Todo seguía su curso. Se debía trabajar en las vías con manoplas, pues con las manos desnudas no se podía tocar una piedra y mucho menos un hierro. El sol estaba sobre la cabeza como un brasero. El agua, como siempre, la llevaban en una cisterna y llegaba al apartadero casi en el punto de ebullición. La ropa se quemaba sobre los hombros en un par de días. Era muy probable que en invierno, en los días de las más fuertes heladas, el hombre se encontrara mejor en Sary-Ozeki que con semejante calor. Aquellos días, Burani Yediguéi procuraba animar a Abutalip.
–No siempre tenemos veranos como éste. Simplemente, que este año es así –se justificaba como si tuviera la culpa–. Unos quince días más, veinte a lo sumo, y cederá, bajará la temperatura. El muy maldito nos está atormentando a todos. Pero aquí, en Sary-Ozeki, suele haber un cambio a finales del verano, el tiempo cambia de pronto. Y entonces hay un gran bienestar todo el otoño hasta la llegada del invierno: hace fresco y el ganado engorda. Hay sus indicios para suponer que este año será así. De manera que, paciencia y seguro que el otoño será bueno.
–¿O sea que me lo garantiza? –sonrió Abutalip con aire comprensivo.
–Casi podría decir que sí.
–Pues muchas gracias. Ahora estoy como en un baño de vapor. Pero no sufra por mí. Zaripa y yo resistiremos. Hemos aguantado cosas peores. Me duele por los niños... No puedo mirarlos...
Los niños de Boranly languidecían con las mejillas hundidas, se consumían, y no había donde esconderlos de aquel bochorno sofocante y agotador. No había ni un arbolillo en los alrededores, ni un arroyuelo, tan necesarios en el mundo infantil. En primavera, cuando Sary-Ozeki renacía y por poco tiempo se ponían verdes los bordes de barrancos y hoyas, aquello era la libertad absoluta de la chiquillería. Jugaban a pelota, al escondite, huían a la estepa y perseguían roedores. Daba gusto oír sus voces, que llegaban hasta muy lejos.

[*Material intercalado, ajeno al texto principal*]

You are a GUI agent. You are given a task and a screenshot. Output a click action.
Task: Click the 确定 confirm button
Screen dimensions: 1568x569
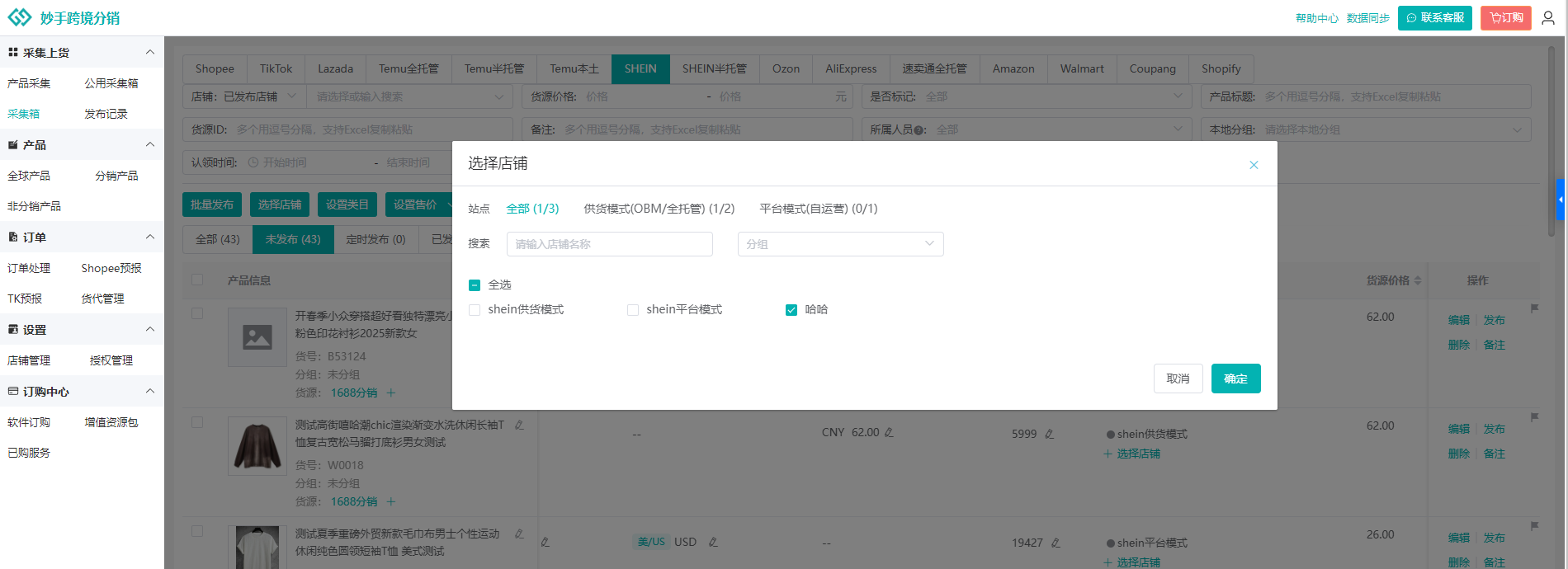click(x=1235, y=379)
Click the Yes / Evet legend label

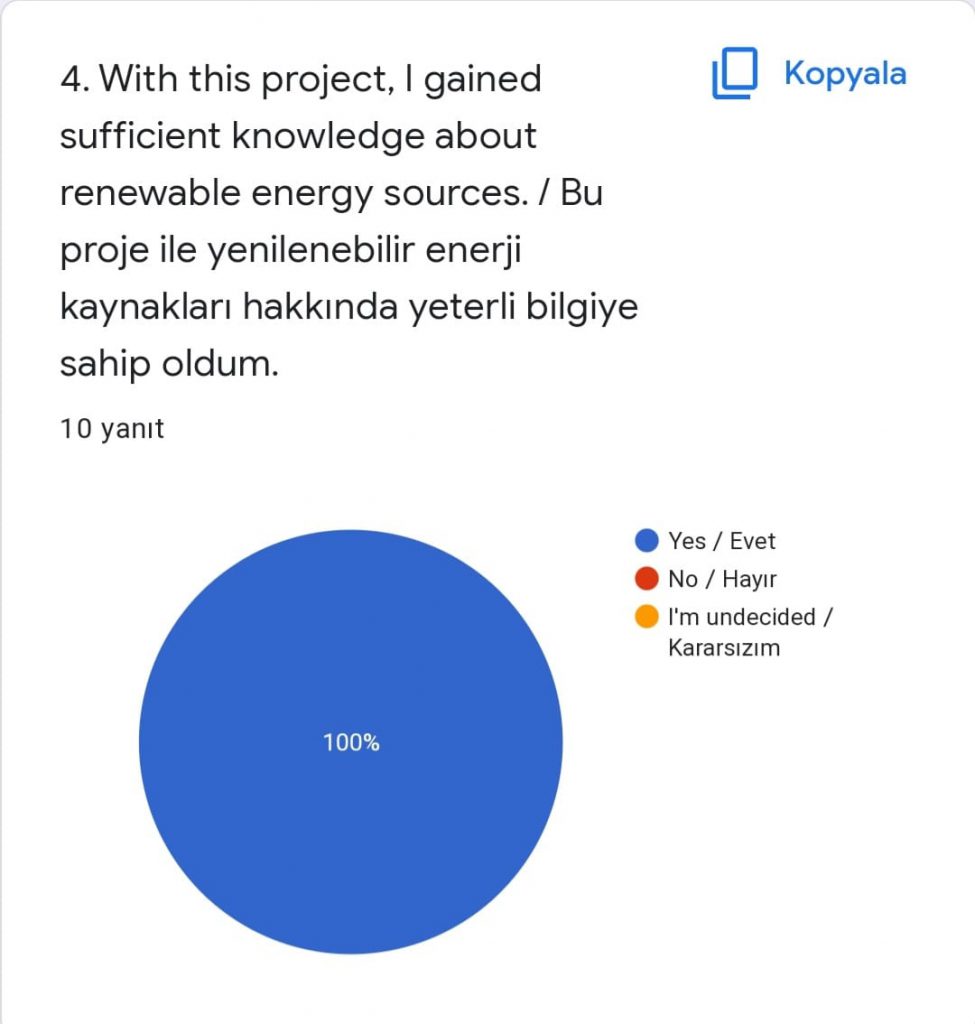pos(722,541)
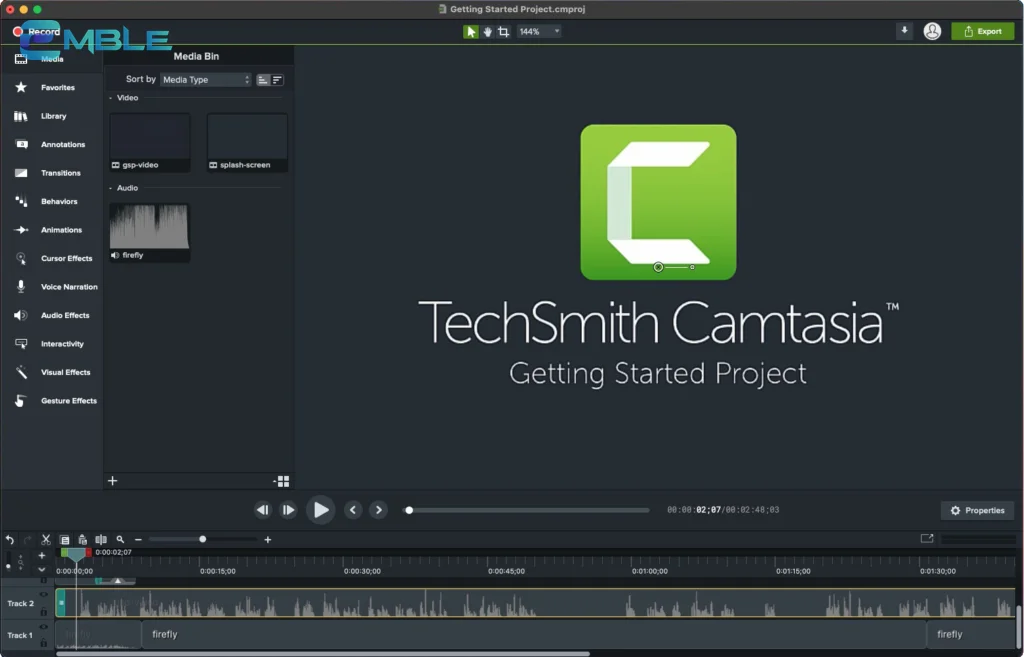Split the media at the playhead
Viewport: 1024px width, 657px height.
(x=101, y=539)
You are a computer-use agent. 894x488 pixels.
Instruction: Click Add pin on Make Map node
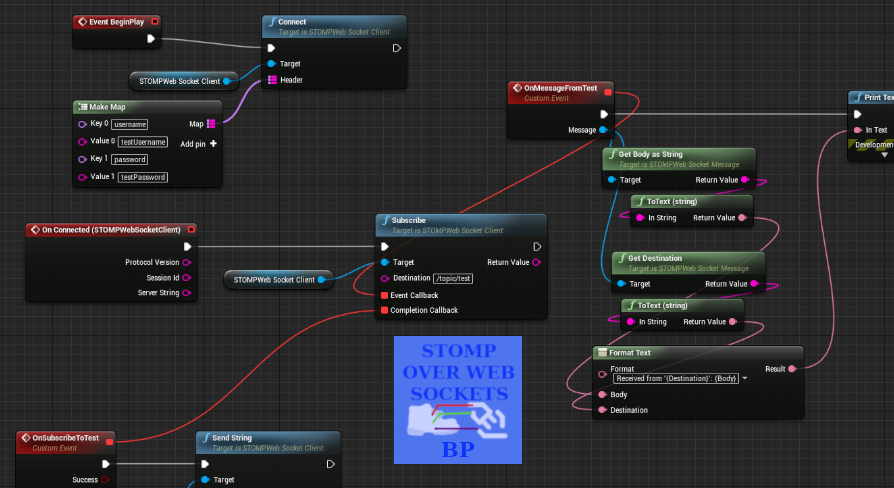tap(199, 143)
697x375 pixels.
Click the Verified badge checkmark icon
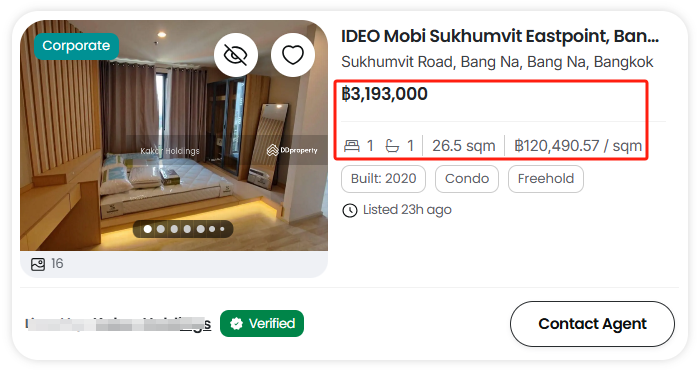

El verano lo destruía todo. Y los bulliciosos niños sufrían un calor inmenso. Se escondían de él a la sombra de las paredes de las casas, desde donde sólo asomaban cuando pasaban los trenes. Era su diversión: calculaban cuántos habían pasado en unsentido y cuántos en otro, cuántos llevaban vagones de pasajeros y cuántos los llevaban de mercancías. Y cuando los trenes de pasajeros disminuían la marcha al pasar por el apartadero, los niños creían que iba a detenerse, aquél sí, y corrían a su alcance, jadeando, cubriéndose del sol con sus manecitas, posiblemente con la ingenua esperanza de escapar de aquel horno. Y era duro ver con qué envidia y tristeza, que nada tenía de infantil, contemplaban los pequeños de Boranly los vagones que se alejaban. Los pasajeros de aquellos vagones expuestos al aire, con las ventanillas y puertas totalmente abiertas, también se volvían locos con el calor, la hediondez y las moscas, pero por lo menos tenían la seguridad de que al cabo de un par de días se encontrarían en lugares en donde había frescos ríos y verdes bosques.
Todos sufrieron por los niños aquel verano, todos los mayores, padres y madres, pero lo que sufrió Abutalip puede que, aparte de Zaripa, sólo lo comprendiera él, Yediguéi. Precisamente, tuvo con Zaripa la primera conversación sobre ello. En ésta se entreabrió algo en el destino de los dos.
Aquel día trabajaban en la línea, renovaban la grava de aquel tramo. Arrojaban la machaca, la metían en las holguras bajo las traviesas y los rieles, y al tiempo reforzaban el terraplén, que se desmoronaba con las vibraciones. Sólo podían hacerlo a ratos, en los intervalos, entre los trenes que pasaban. Con aquel calor, resultaba un trabajo largo y agotador. Cerca del mediodía, Abutalip tomó un bidón vacío y se fue, según dijo, a buscar agua caliente a la cisterna que estaba en vía muerta, y al propio tiempo a echar una mirada a los niños.